The literary festival was a blast—French literary events are, I can honestly say, the absolute best—and the yoga retreat felt like breaking free from winter hibernation. Sure, yes, of course I practiced throughout the cold-and-dark season, but something about three days focused solely on the practice with other practitioners and fueled by delicious, freshly prepared, healthful food helped me feel like I was shaking off the cobwebs that had woven around me in my den. (Also known as “my apartment.”)
Two long weekends doesn’t sound like a lot of travel, but the race to get things done before and after on all fronts always consumes a lot of energy. Nevertheless, in addition to regular work and life-maintenance administrative tasks (including, ugh, taxes), I worked throughout the month on the initial draft of my plan for my next novel.
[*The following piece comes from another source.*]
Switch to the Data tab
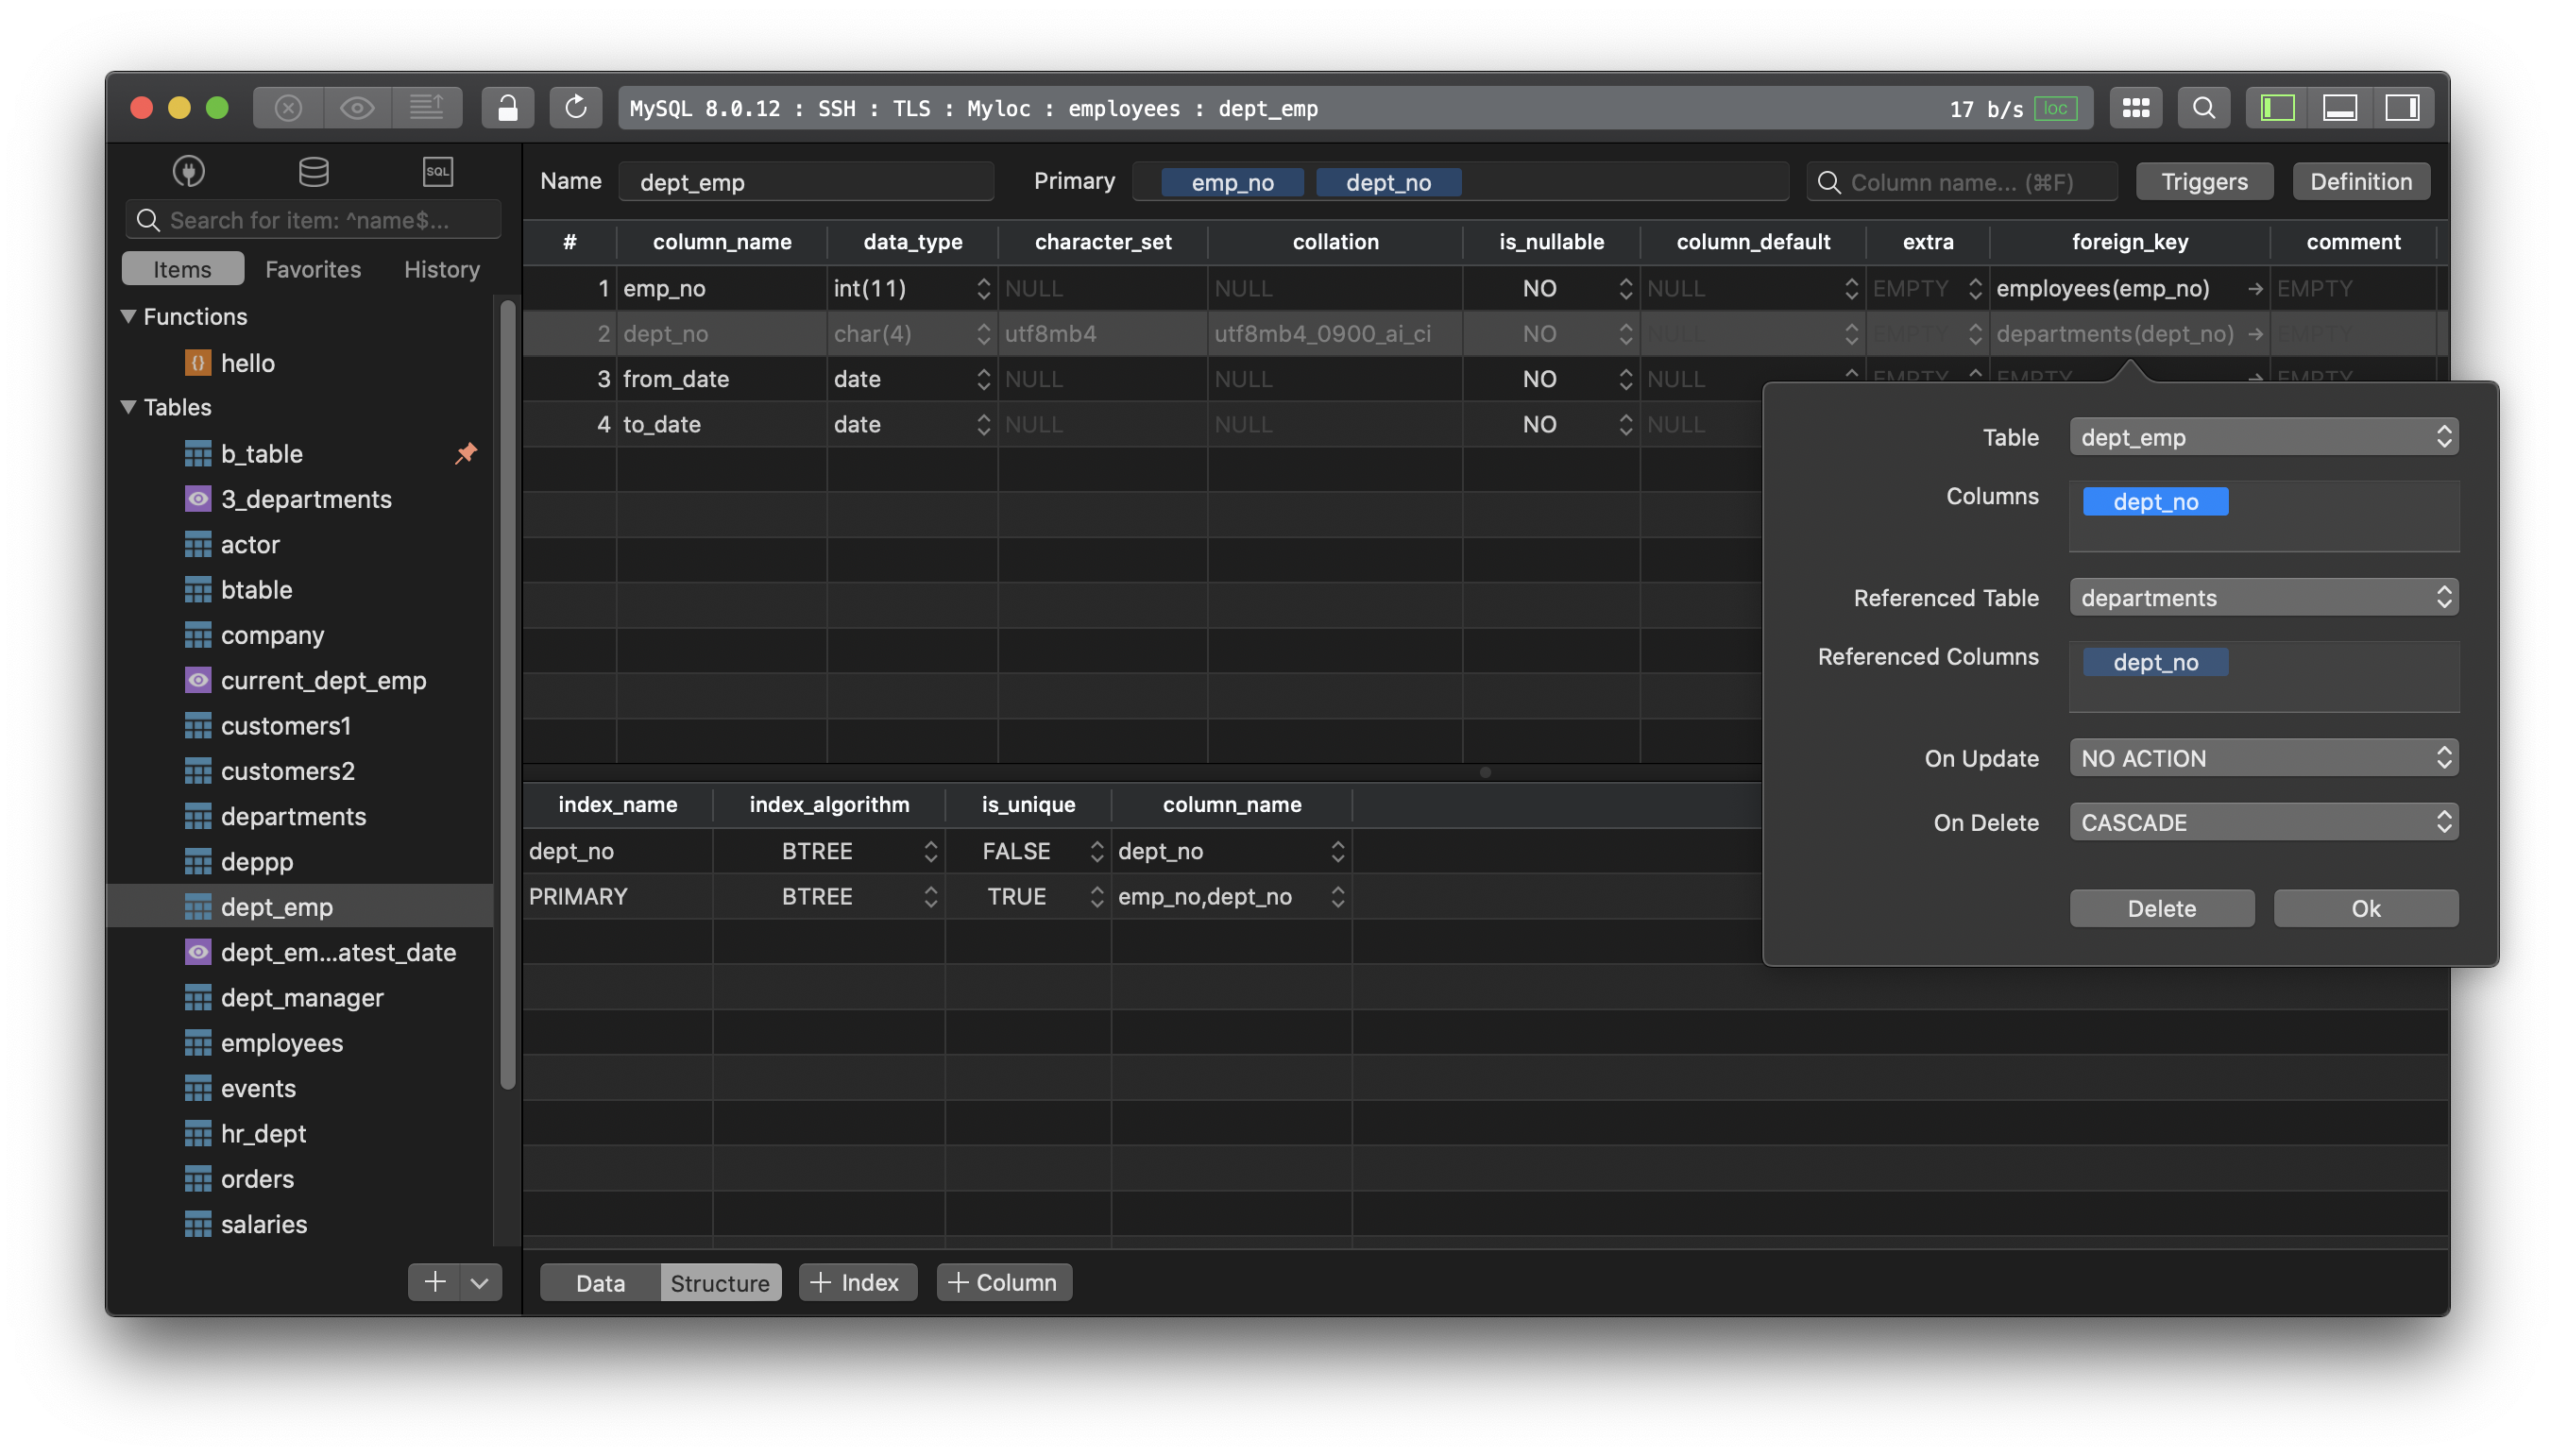Viewport: 2567px width, 1456px height. coord(598,1282)
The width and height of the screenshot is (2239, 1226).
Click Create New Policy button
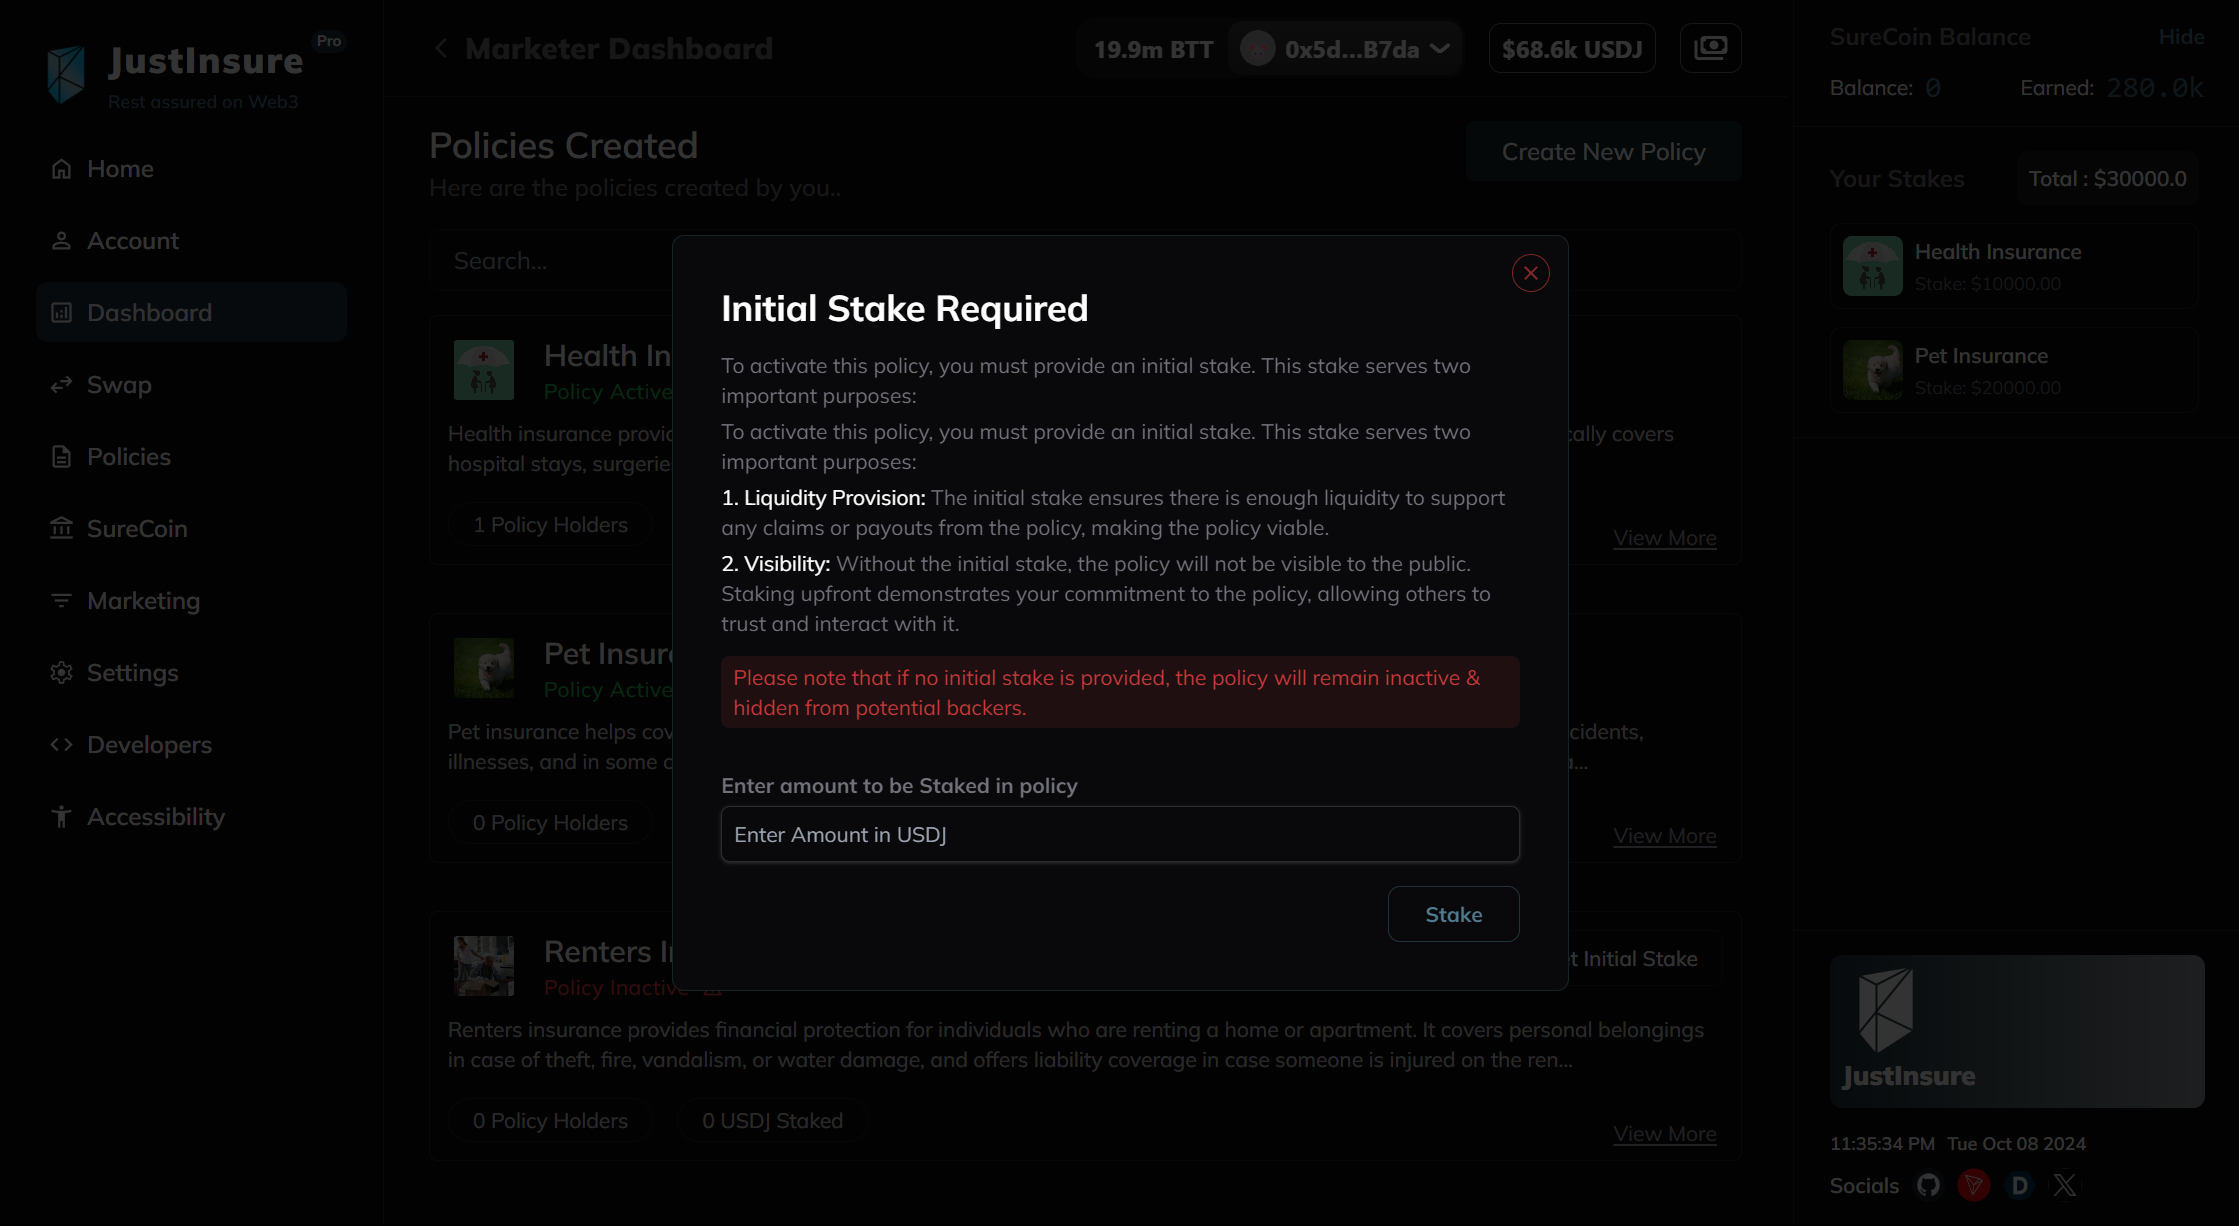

I needed to step away from the novel I’m revising to see it more clearly. Having two projects underway at once and addressing them in intervals keeps me fresh for them both while giving me writing to work on every day (or most days, anyway).
As the month wound down, I returned to the revision work with a little more heart for it and in a better headspace for seeing what I needed to do with it for this second-pass revision of the second draft. Working through it will consume most of my writing time for May, if I’m to stay on track for having this second draft completed before our summer vacation plans.
I’m sticking out the current novel-in-revision despite concerns that its subject matter may seem quaint in the current political climate. (Yes, that’s vague. Read into it what you will.) Though part of me wants to shelve it and focus my energy on the novel-in-planning, I’m learning and growing as a writer through this revision. Besides, I won’t be able to see clearly this novel’s value (or lack thereof) until I’ve sharpened it up a little more. More time passing in this crazy world will help, too.